State: MonkeyPox Is In Michigan; Risk Low But What Next?
We'll spare you the images. They are not pretty. But as of tonight, the State of Michigan's Department of Health and Human Services says a probable case of monkeypox has been identified in Oakland County. The state says the "person who tested positive is currently isolating and does not pose a risk to the public. MDHHS is working with local health departments to notify any close contacts."
There are over 300 confirmed cases in some 27 states. If this sounds vaguely familiar, just think back to some three years ago.

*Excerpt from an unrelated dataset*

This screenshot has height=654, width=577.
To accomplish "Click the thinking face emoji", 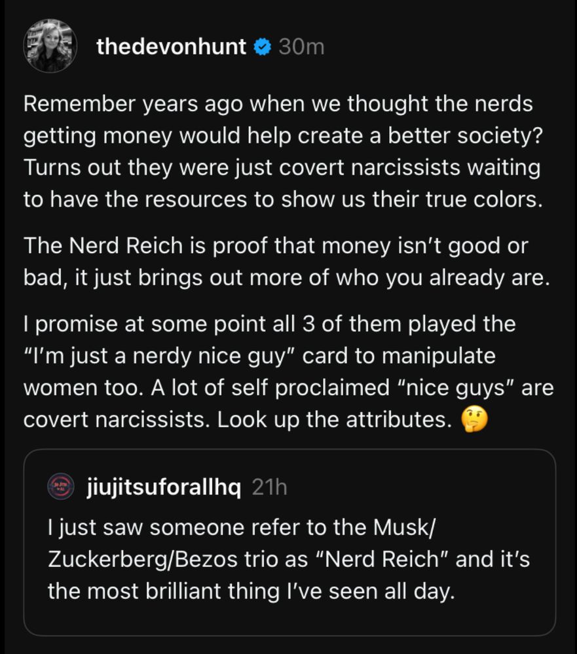I will (x=475, y=419).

The state says infection's symptoms start with a flu-like feeling and swelling of the lymph nodes that progresses to a rash on the face and body. Symptoms of MPV can also include fever, headache, muscle aches and backache, swollen lymph nodes, chills, and exhaustion. Does any of this sound familiar? But here's where it's different. It's when a person has the rash, which can "look like pimples or blisters that appear on the face, inside the mouth, and on other parts of the body, like the hands, feet, chest, genitals or anus." That's when a person is contagious.
The Monkeypox virus "is contagious when a rash is present and up until scabs have fallen off. Symptoms generally appear one to two weeks after exposure and infection, and the rash often lasts two to four weeks."
If it feels like it's one thing after another, you're not the only one.